All of the records must come back exactly. Please repeat them in full.

*Records shown*.

────────────────────

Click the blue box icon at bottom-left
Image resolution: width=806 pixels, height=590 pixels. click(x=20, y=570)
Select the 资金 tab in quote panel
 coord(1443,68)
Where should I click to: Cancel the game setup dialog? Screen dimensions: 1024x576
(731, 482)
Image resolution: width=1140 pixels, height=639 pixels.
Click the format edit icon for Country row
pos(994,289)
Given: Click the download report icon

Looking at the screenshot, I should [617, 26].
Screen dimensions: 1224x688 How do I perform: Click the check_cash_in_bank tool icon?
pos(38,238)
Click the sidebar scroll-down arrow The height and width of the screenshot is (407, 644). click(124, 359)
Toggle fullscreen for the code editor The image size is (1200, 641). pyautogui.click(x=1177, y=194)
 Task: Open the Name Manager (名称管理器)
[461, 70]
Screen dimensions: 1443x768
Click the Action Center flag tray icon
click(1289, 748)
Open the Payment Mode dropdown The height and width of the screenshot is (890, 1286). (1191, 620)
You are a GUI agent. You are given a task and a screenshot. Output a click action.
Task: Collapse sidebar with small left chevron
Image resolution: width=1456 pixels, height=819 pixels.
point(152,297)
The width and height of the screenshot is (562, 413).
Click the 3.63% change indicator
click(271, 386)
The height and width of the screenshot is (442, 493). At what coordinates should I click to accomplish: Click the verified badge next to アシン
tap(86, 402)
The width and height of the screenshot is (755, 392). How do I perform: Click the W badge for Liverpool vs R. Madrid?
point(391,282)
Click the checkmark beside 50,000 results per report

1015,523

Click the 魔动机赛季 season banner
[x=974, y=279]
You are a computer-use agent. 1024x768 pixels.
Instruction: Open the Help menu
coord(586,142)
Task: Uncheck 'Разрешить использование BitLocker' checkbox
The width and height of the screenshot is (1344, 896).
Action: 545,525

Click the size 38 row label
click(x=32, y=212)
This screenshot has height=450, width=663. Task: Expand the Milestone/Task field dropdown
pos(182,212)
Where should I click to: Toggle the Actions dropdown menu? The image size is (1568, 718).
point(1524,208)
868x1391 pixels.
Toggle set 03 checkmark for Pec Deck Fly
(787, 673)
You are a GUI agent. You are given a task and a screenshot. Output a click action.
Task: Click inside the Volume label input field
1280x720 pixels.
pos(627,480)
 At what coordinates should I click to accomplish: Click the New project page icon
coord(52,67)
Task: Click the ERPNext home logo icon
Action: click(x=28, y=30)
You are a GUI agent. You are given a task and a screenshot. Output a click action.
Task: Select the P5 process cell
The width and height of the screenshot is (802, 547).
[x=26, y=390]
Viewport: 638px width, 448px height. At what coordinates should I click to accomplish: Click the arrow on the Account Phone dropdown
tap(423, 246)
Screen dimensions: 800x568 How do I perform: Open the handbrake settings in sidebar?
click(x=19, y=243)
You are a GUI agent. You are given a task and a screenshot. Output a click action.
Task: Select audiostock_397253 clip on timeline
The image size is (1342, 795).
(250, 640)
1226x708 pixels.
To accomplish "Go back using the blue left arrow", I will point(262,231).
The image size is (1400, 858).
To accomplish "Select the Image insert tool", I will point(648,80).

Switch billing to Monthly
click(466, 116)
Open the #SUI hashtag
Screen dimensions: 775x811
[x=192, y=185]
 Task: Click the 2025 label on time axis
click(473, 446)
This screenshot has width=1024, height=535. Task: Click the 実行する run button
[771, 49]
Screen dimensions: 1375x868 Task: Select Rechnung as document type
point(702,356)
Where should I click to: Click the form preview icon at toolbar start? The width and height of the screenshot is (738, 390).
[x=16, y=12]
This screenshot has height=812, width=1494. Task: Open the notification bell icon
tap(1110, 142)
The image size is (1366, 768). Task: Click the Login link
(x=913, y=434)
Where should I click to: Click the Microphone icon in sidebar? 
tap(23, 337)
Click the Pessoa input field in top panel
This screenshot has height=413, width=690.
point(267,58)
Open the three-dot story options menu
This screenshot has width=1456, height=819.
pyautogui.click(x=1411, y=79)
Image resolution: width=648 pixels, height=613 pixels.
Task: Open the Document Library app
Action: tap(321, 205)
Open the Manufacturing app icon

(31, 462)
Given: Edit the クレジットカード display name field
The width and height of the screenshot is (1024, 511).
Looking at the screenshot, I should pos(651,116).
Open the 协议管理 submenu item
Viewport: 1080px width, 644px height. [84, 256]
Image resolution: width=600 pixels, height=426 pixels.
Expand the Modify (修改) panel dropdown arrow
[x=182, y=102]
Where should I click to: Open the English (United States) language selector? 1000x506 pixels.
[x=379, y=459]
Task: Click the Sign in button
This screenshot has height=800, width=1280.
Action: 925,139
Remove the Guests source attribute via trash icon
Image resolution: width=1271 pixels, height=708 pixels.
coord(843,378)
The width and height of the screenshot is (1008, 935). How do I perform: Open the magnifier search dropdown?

────────────────────

*Response*.
Click the blue box icon at bottom-left
Image resolution: width=806 pixels, height=590 pixels. click(x=20, y=570)
Select the 资金 tab in quote panel
 coord(1443,68)
Where should I click to: Cancel the game setup dialog? Screen dimensions: 1024x576
(731, 482)
Image resolution: width=1140 pixels, height=639 pixels.
Click the format edit icon for Country row
pos(994,289)
Given: Click the download report icon

Looking at the screenshot, I should [617, 26].
Screen dimensions: 1224x688 How do I perform: Click the check_cash_in_bank tool icon?
pos(38,238)
Click the sidebar scroll-down arrow The height and width of the screenshot is (407, 644). click(124, 359)
Toggle fullscreen for the code editor The image size is (1200, 641). pyautogui.click(x=1177, y=194)
 Task: Open the Name Manager (名称管理器)
[461, 70]
Screen dimensions: 1443x768
Click the Action Center flag tray icon
click(1289, 748)
Open the Payment Mode dropdown The height and width of the screenshot is (890, 1286). (1191, 620)
You are a GUI agent. You are given a task and a screenshot. Output a click action.
Task: Collapse sidebar with small left chevron
Image resolution: width=1456 pixels, height=819 pixels.
point(152,297)
The width and height of the screenshot is (562, 413).
Click the 3.63% change indicator
click(271, 386)
The height and width of the screenshot is (442, 493). At what coordinates should I click to accomplish: Click the verified badge next to アシン
tap(86, 402)
The width and height of the screenshot is (755, 392). How do I perform: Click the W badge for Liverpool vs R. Madrid?
point(391,282)
Click the checkmark beside 50,000 results per report

1015,523

Click the 魔动机赛季 season banner
[x=974, y=279]
You are a computer-use agent. 1024x768 pixels.
Instruction: Open the Help menu
coord(586,142)
Task: Uncheck 'Разрешить использование BitLocker' checkbox
The width and height of the screenshot is (1344, 896).
Action: 545,525

Click the size 38 row label
click(x=32, y=212)
This screenshot has height=450, width=663. Task: Expand the Milestone/Task field dropdown
pos(182,212)
Where should I click to: Toggle the Actions dropdown menu? The image size is (1568, 718).
point(1524,208)
868x1391 pixels.
Toggle set 03 checkmark for Pec Deck Fly
(787, 673)
You are a GUI agent. You are given a task and a screenshot. Output a click action.
Task: Click inside the Volume label input field
1280x720 pixels.
pos(627,480)
 At what coordinates should I click to accomplish: Click the New project page icon
coord(52,67)
Task: Click the ERPNext home logo icon
Action: click(x=28, y=30)
You are a GUI agent. You are given a task and a screenshot. Output a click action.
Task: Select the P5 process cell
The width and height of the screenshot is (802, 547).
[x=26, y=390]
Viewport: 638px width, 448px height. At what coordinates should I click to accomplish: Click the arrow on the Account Phone dropdown
tap(423, 246)
Screen dimensions: 800x568 How do I perform: Open the handbrake settings in sidebar?
click(x=19, y=243)
You are a GUI agent. You are given a task and a screenshot. Output a click action.
Task: Select audiostock_397253 clip on timeline
The image size is (1342, 795).
(250, 640)
1226x708 pixels.
To accomplish "Go back using the blue left arrow", I will point(262,231).
The image size is (1400, 858).
To accomplish "Select the Image insert tool", I will point(648,80).

Switch billing to Monthly
click(466, 116)
Open the #SUI hashtag
Screen dimensions: 775x811
[x=192, y=185]
 Task: Click the 2025 label on time axis
click(473, 446)
This screenshot has width=1024, height=535. Task: Click the 実行する run button
[771, 49]
Screen dimensions: 1375x868 Task: Select Rechnung as document type
point(702,356)
Where should I click to: Click the form preview icon at toolbar start? The width and height of the screenshot is (738, 390).
[x=16, y=12]
This screenshot has height=812, width=1494. Task: Open the notification bell icon
tap(1110, 142)
The image size is (1366, 768). Task: Click the Login link
(x=913, y=434)
Where should I click to: Click the Microphone icon in sidebar? 
tap(23, 337)
Click the Pessoa input field in top panel
This screenshot has height=413, width=690.
point(267,58)
Open the three-dot story options menu
This screenshot has width=1456, height=819.
pyautogui.click(x=1411, y=79)
Image resolution: width=648 pixels, height=613 pixels.
Task: Open the Document Library app
Action: tap(321, 205)
Open the Manufacturing app icon

(31, 462)
Given: Edit the クレジットカード display name field
The width and height of the screenshot is (1024, 511).
Looking at the screenshot, I should pos(651,116).
Open the 协议管理 submenu item
Viewport: 1080px width, 644px height. [84, 256]
Image resolution: width=600 pixels, height=426 pixels.
Expand the Modify (修改) panel dropdown arrow
[x=182, y=102]
Where should I click to: Open the English (United States) language selector? 1000x506 pixels.
[x=379, y=459]
Task: Click the Sign in button
This screenshot has height=800, width=1280.
Action: 925,139
Remove the Guests source attribute via trash icon
Image resolution: width=1271 pixels, height=708 pixels.
coord(843,378)
The width and height of the screenshot is (1008, 935). How do I perform: Open the magnifier search dropdown?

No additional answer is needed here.